Belize condos: A market snapshot
Belize condos are the mainstay of the international real estate market in Belize. We analyzed over 50 real estate developments catering primarily to foreign buyers, and found over half had condos for sale. Far fewer are selling serviced lots or single-family houses. As land is relatively expensive compared to construction costs (particularly at the ocean), it makes sense for developers to design multi-story buildings.
Ambergris Caye, the most popular tourism spot in the country is home to 44% of all condo projects in the country. Placencia on the mainland has 31%. Combined, the two purchasing destinations make up 75% of the country’s condo market.
How much for a Belize condo?
Ambergris Caye is the most expensive location for condos with a median asking price of US $273 per square foot for ocean view and beachfront locations. Placencia comes in second at US $249. The median asking price for Belize condos for sale across all other parts of the country (including inland areas) is significantly lower at $186.
What amenities are Belize condo developers offering?
A characteristic of the market for Belize real estate, when compared to other countries in Central America, is smaller master plans and a more boutique style of development. There are fewer large-scale destination resorts for example.
We looked at condo projects with completed amenities and found the most common community master plan includes a multi-story condo building (2-5 floors), swimming pool (the most common amenity), restaurant and pier or dock. For condo projects still undergoing construction, this same pattern continues with yoga/spa centers being the most frequent additional amenity planned.
Completion ratios for condos in Belize
We looked at the balance of amenities offered by condo developers and found for every 2 completed amenities, 3 were still planned or in the process of being built. This ‘completion ratio’ of 2 to 3 is higher than in Nicaragua for example where we found the ratio to be 1:4 (i.e. for every project with a completed amenity, 4 were still planned).
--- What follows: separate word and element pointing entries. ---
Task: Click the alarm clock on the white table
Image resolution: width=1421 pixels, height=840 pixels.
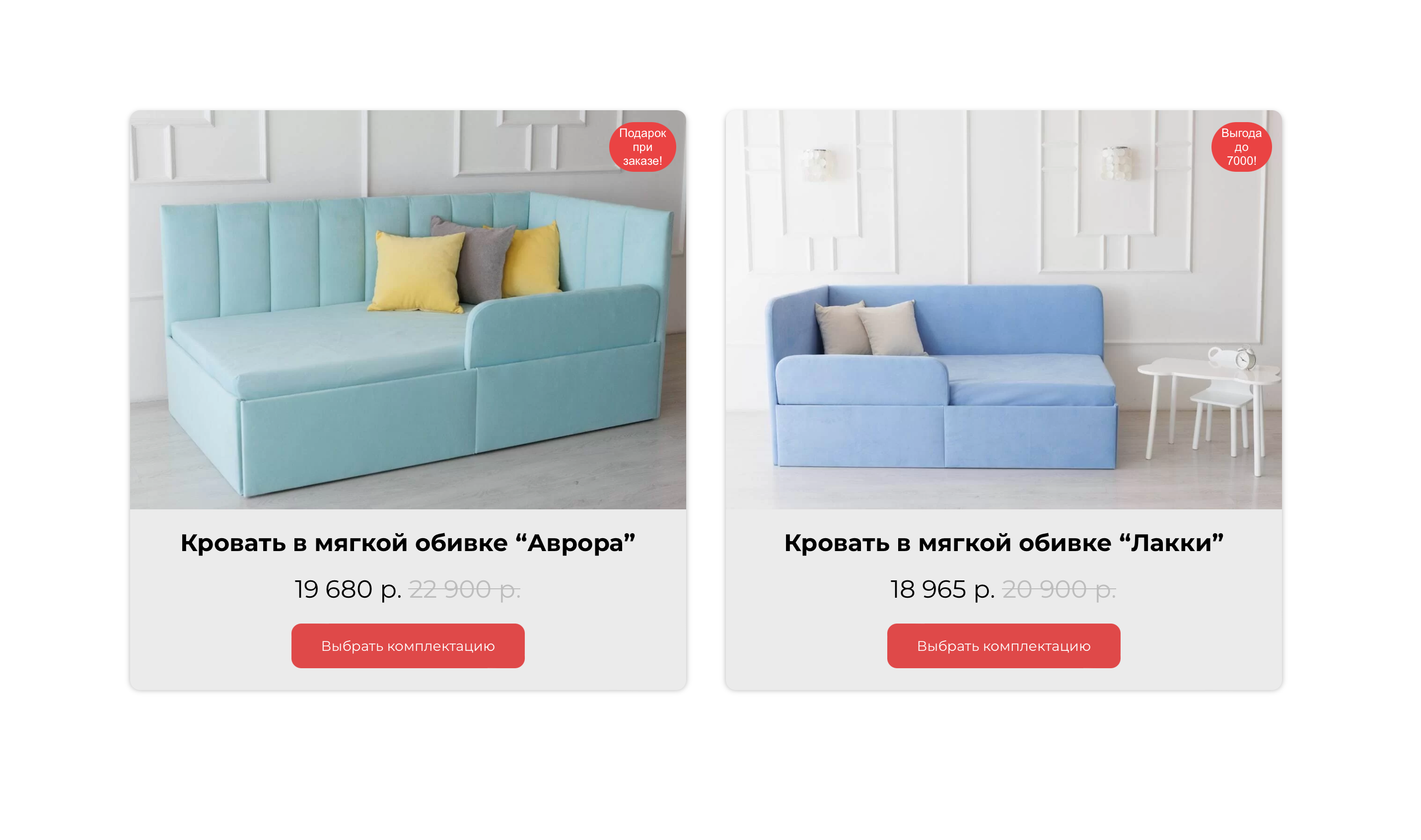Action: pyautogui.click(x=1245, y=358)
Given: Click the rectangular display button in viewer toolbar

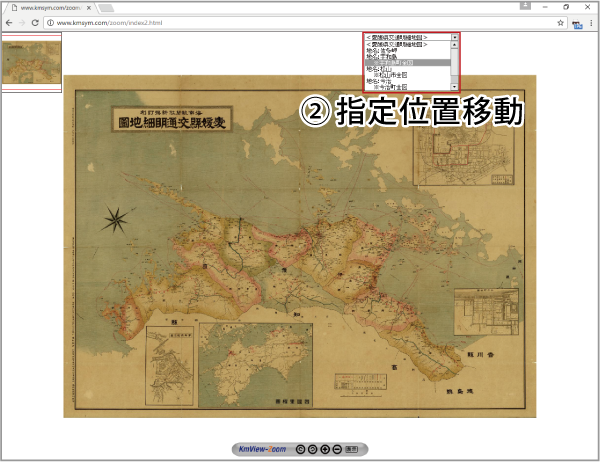Looking at the screenshot, I should coord(351,449).
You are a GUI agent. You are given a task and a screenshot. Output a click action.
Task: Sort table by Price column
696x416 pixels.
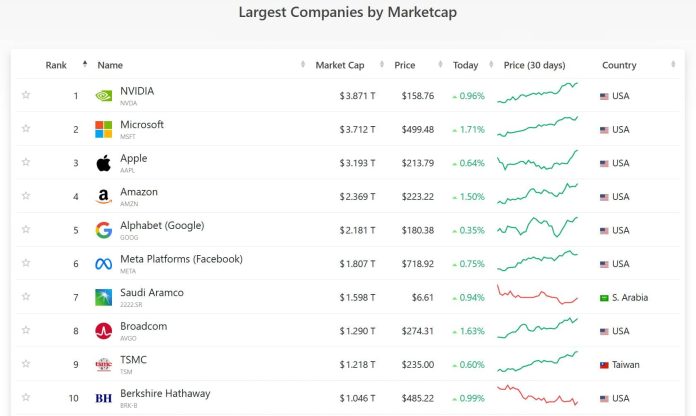coord(405,65)

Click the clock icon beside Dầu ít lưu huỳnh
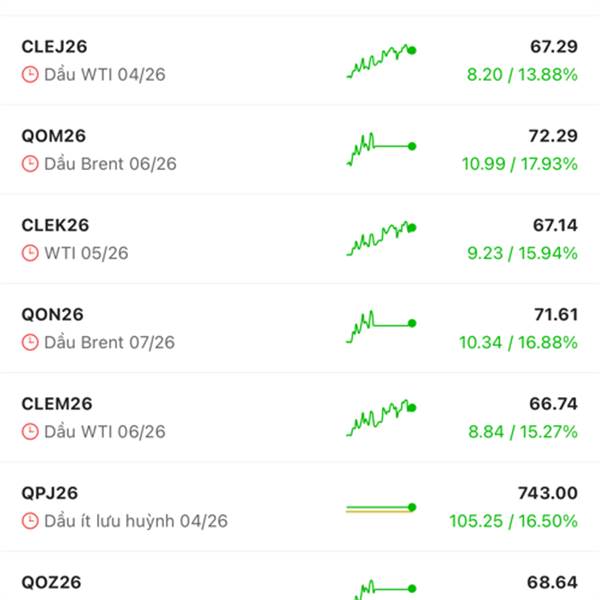30,521
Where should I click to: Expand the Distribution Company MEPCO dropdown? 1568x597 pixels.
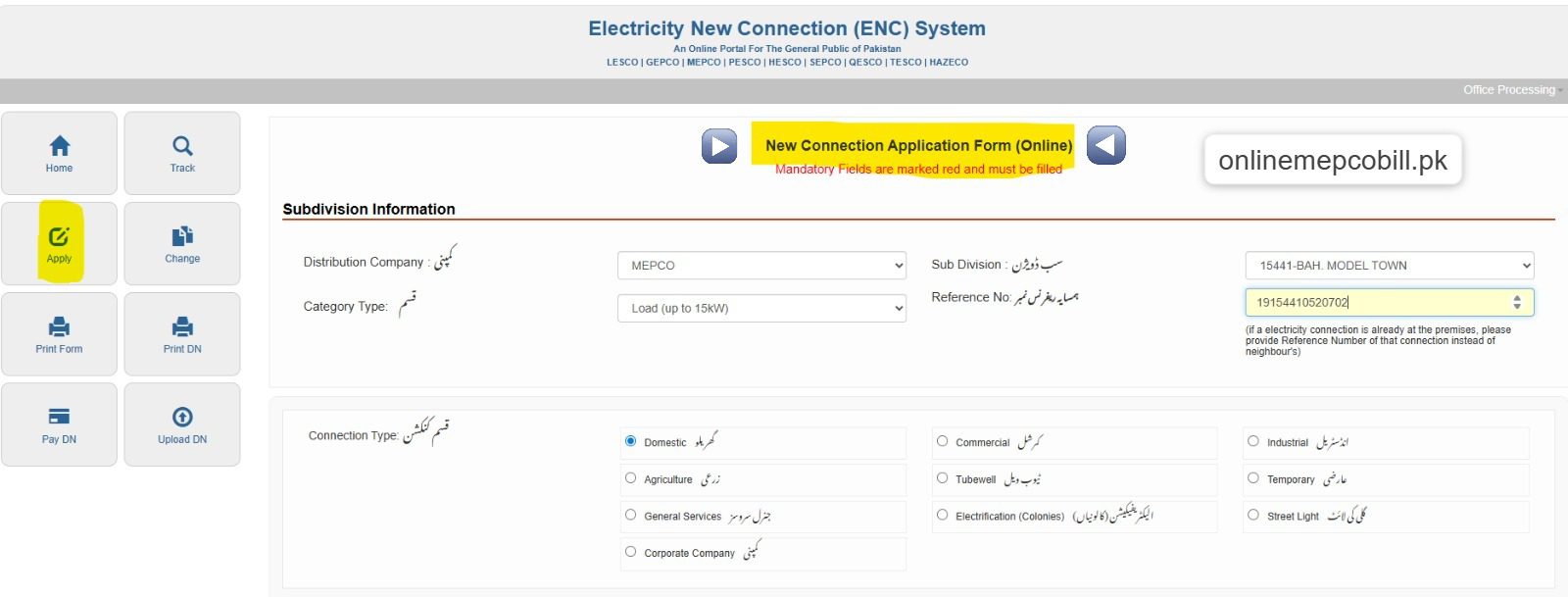point(761,266)
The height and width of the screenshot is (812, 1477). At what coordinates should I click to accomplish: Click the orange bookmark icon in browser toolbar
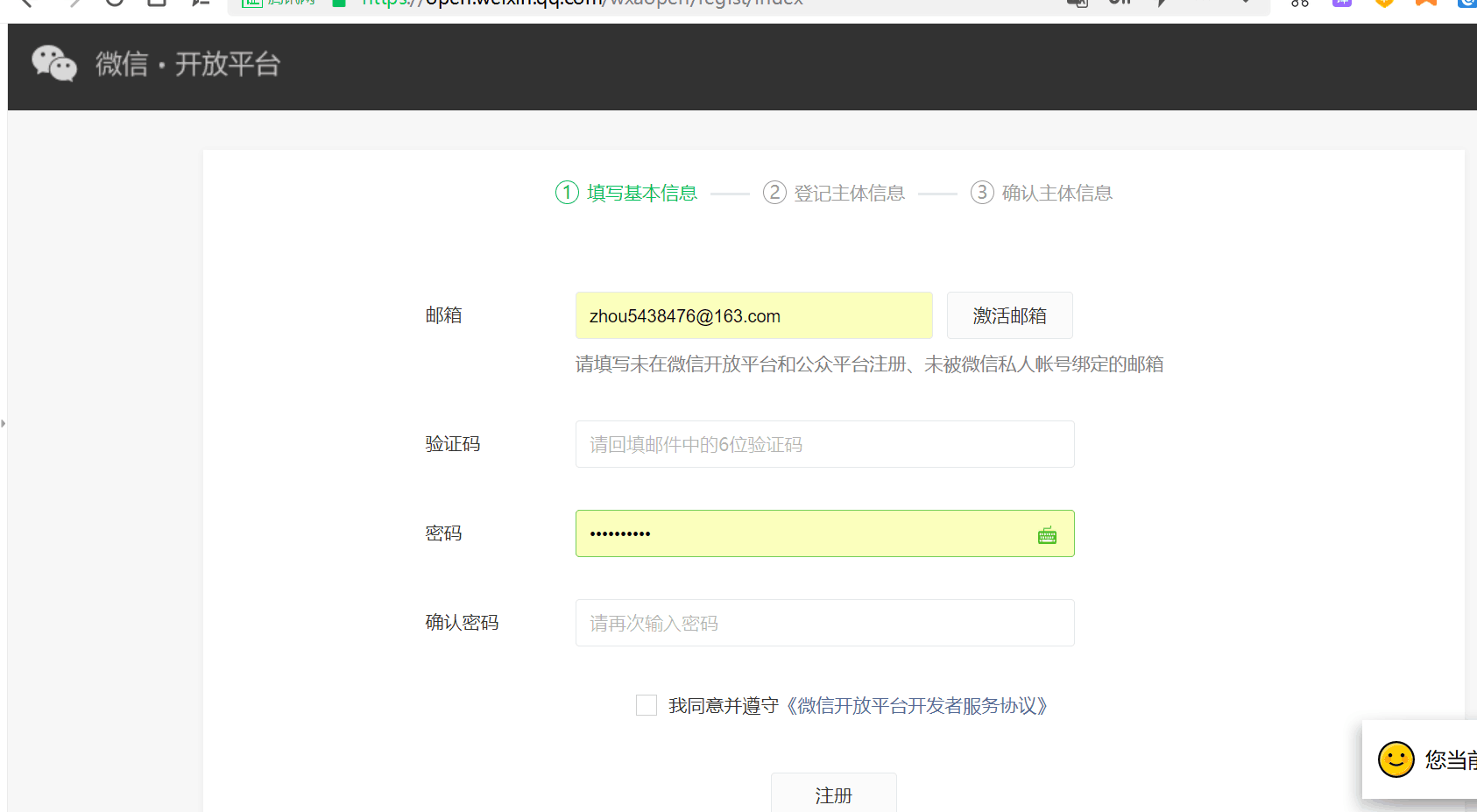[x=1425, y=3]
While this is only one data point, it does underscore the view of most market watchers that Belize is less emerging, (and probably less ‘speculative’ even), as a real estate destination than Nicaragua. We’ll be reviewing completion ratios for Costa Rica and Panama in later posts. So stay tuned.
After the crisis
After a soft market in 2009 and early 2010 for Belize property, inventories are still high and vendors motivated. Buyers are treating asking prices as starting prices and are negotiating hard. Many are comparing developer-direct prices with the re-sale market (where end-user sells to end-user) to see if they can find motivated sellers with lower prices. Developers are slowly adjusting to the fact that it’s a new market for condos in Belize and the post-crisis real estate investor is here to stay.